I want to fit an AR(MA)X model to some data. The application is to describe the temperature of a single room. As disturbances/exogenous inputs to the room temperature is solar radiation, outdoor air temperature, and water-based radiator. I want to use statsmodels in Python which offers functions to fit ARMA models with exogenous input.

According to the documentation of the ARMAX implementation, the function fits a "regression with ARIMA errors" to the data. That is a model on the form

$\phi(L) ( y_t - X_t \beta) = \theta(L) \epsilon_t$,

$\implies y_t = \frac{\theta(L)}{\phi(L)} \epsilon_t + X_t \beta$

where $\theta$, $\phi$ are polynomials in the lag operator $L$. But this would not be the intuitive (for me at least) to formulate such a system since there is no transfer function from the exogenous inputs - only the errors. I would have appreciated a form like

$y_t = \frac{\theta(L)}{\phi(L)} \epsilon_t + \frac{\alpha(L)}{\phi(L)} X_t$,

where $\alpha$ is again a polynomial in the lag operator $L$.

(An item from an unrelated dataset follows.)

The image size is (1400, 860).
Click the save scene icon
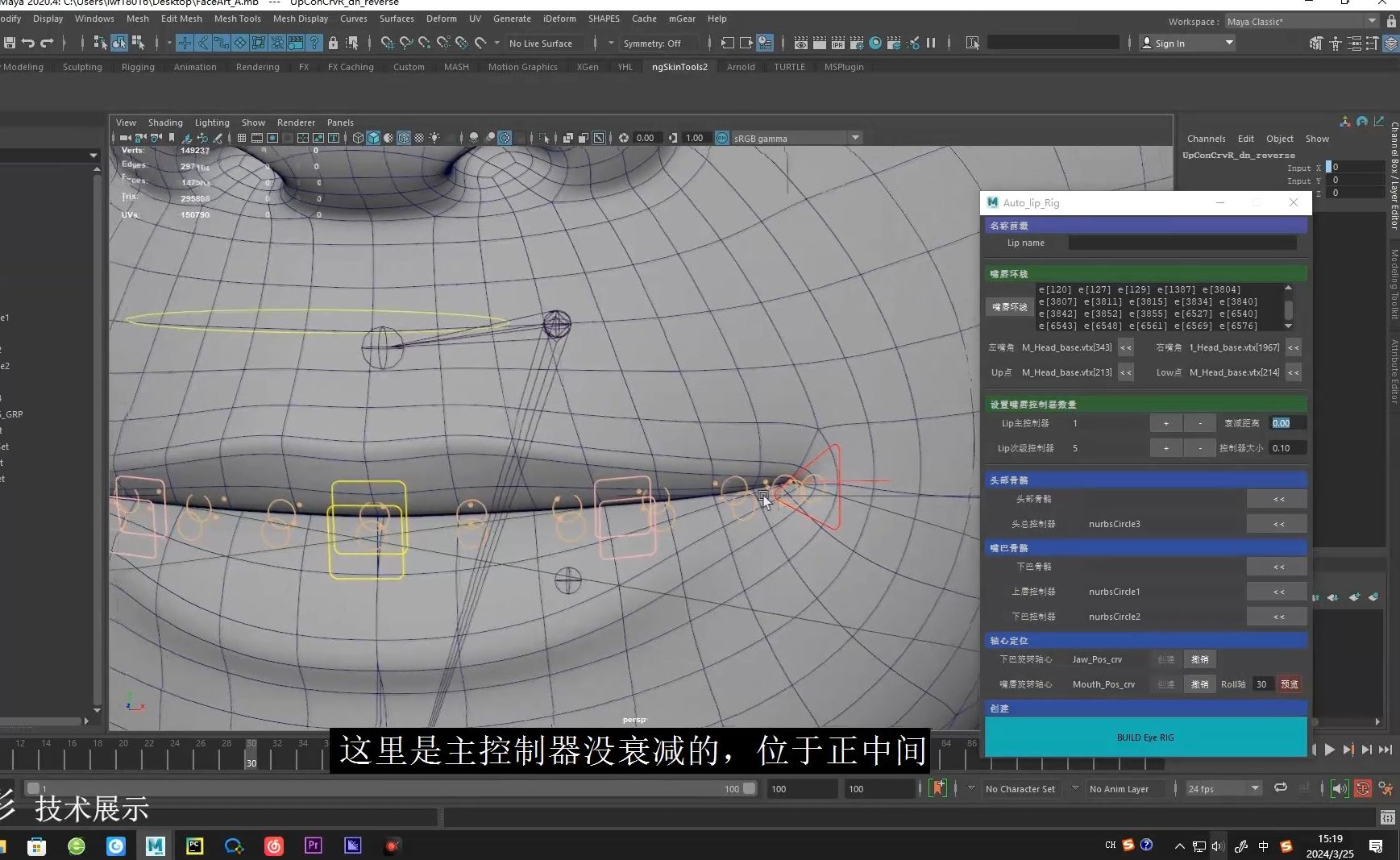click(10, 43)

So my question is: There must be a good reason for formulating the model in this way, but I don't see why? Hope you can help me! Cheers!


1 Answer 1


Ease of interpretation of the regression coefficient is a reason for preferring regression models with ARIMA errors over transfer functions and other relatives. According to Hyndman "ARIMAX model muddle",

[In the case of regression models with ARIMA errors], the regression coefficient has its usual interpretation. There is not much to choose between the models in terms of forecasting ability, but the additional ease of interpretation in the second one makes it attractive.

Whether the reason is compelling enough will depend on the application.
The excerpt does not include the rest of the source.